Pourquoi cette rencontre avec les autorités tanzaniennes est-elle jugée capitale et urgente par le gouvernement comorien ?
Cette réunion est une réponse directe à une crise humanitaire sans précédent. Depuis août 2025, nous observons une explosion des interceptions sur l’île de Ngazidja (notamment à Bangoi-Hambu, Salimani et Mitsamiouli), impliquant des centaines de migrants en provenance des pays des Grands Lacs via la Tanzanie. Les tragédies successives, culminant avec le drame du 18 mars 2026 ayant coûté la vie à plus de 20 personnes au large de nos côtes, confirment que le gouvernement avait raison d’anticiper ce dialogue. Il est impératif de synchroniser nos réponses avec Dar es Salaam Il est impératif de synchroniser nos réponses avec Dar es Salaam afin de tarir ces Il est impératif de synchroniser nos réponses avec Dar es Salaam afin de tarir ces flux à la source avant qu’ils ne se transforment en drames humains dans nos eaux.
Quelle est la position du ministère de l’Intérieur face à la recrudescence de ces réseaux de passeurs ?
Le gouvernement, sous l’impulsion et la détermination du chef de l’État, Azali Assoumani, a fait de la lutte contre les réseaux de passeurs une priorité nationale absolue. Il a exprimé sa profonde douleur et présenté ses condoléances les plus émues aux familles des migrants décédés les 18 et 19 mars 2026. La volonté du gouvernement est claire : protéger l’intégrité de notre territoire et la vie humaine en démantelant les structures criminelles qui exploitent la détresse. Cette mission en Tanzanie est la traduction concrète de sa vision d’une « responsabilité partagée » pour mettre fin à l’impunité des trafiquants.
Ce mécanisme vise-t-il uniquement à bloquer les migrants ou à les protéger ?
Les deux objectifs sont indissociables. Une gestion efficace des frontières permet de lutter contre les réseaux criminels. En identifiant mieux les routes et les points de départ en Tanzanie, nous pouvons orienter les personnes vulnérables vers une assistance humanitaire adéquate et éviter que des embarcations de fortune ne prennent la mer.
Quel est le rôle exact de l’OIM dans cet échange bilatéral ?
L’OIM agit en tant que facilitateur technique et partenaire de confiance. Elle apporte son expertise sur les routes migratoires, fournit un appui logistique au dialogue et renforce les capacités techniques de nos services d’immigration respectifs pour une surveillance accrue du corridor.
Ce mécanisme va-t-il ralentir le commerce ou les voyages légitimes entre les deux pays ?
Au contraire.

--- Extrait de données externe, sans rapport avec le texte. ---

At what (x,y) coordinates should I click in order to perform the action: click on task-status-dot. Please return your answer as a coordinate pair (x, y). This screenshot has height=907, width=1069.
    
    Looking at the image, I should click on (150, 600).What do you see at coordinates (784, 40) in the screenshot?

En sécurisant les contrôles et en ciblant les réseaux illégaux, nous rendons le passage des frontières plus fluide et plus sûr pour les citoyens comoriens et tanzaniens respectant les procédures légales. Cette réunion bilatérale s’achève sur une note de satisfaction mutuelle, empreinte de fraternité régionale. Ce climat de confiance a permis de placer la sécurité et la dignité humaine au cœur de la coopération. En unissant leurs forces, l’Union des Comores et la République unie de Tanzanie réaffirment leur solidarité historique face aux enjeux migratoires du corridor de l’océan Indien.

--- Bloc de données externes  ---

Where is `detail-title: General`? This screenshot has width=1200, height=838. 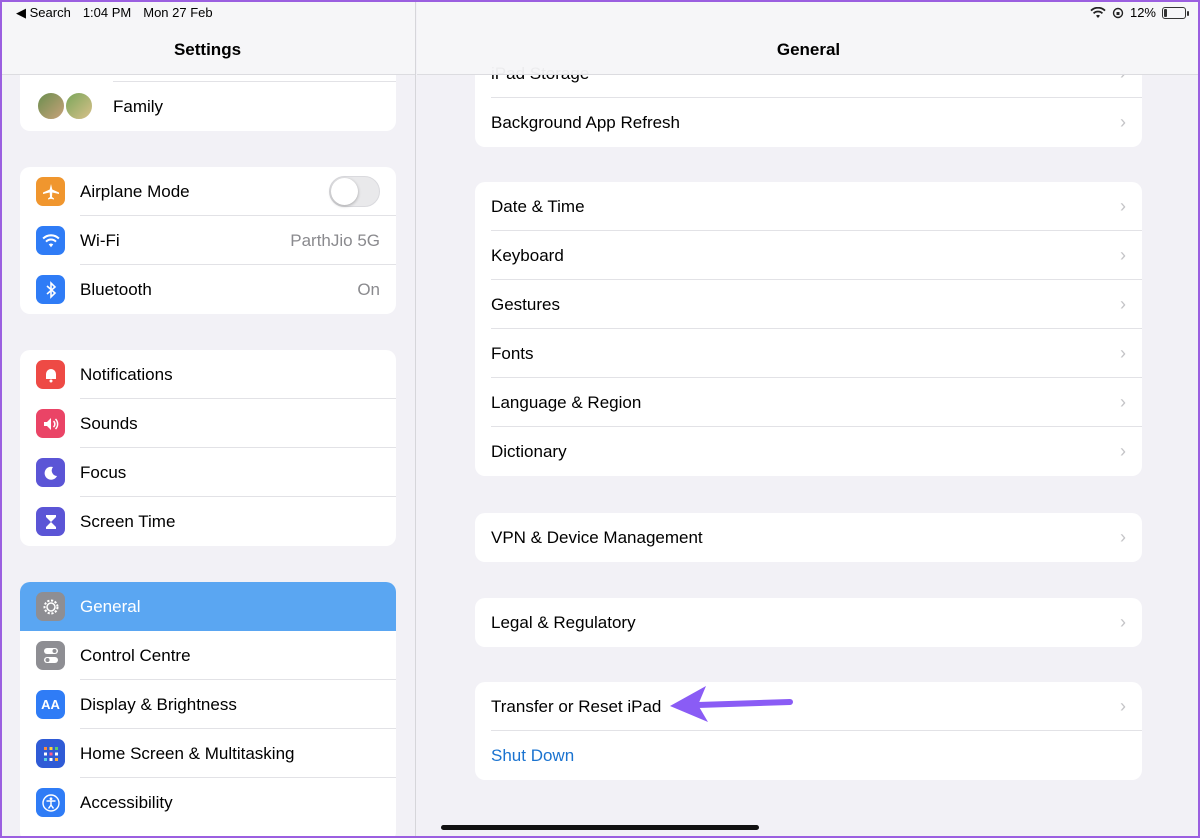
detail-title: General is located at coordinates (808, 50).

C’est sur cette base solide que s’engage, dès aujourd’hui, la mise en œuvre d’un mécanisme de coordination visant à ce qu’aucune autre vie ne soit perdue en mer. La coordination logistique prévoit désormais un échange systématique de renseignements dès l’identification de groupes suspects dans les districts de Ngazidja ou sur le littoral tanzanien.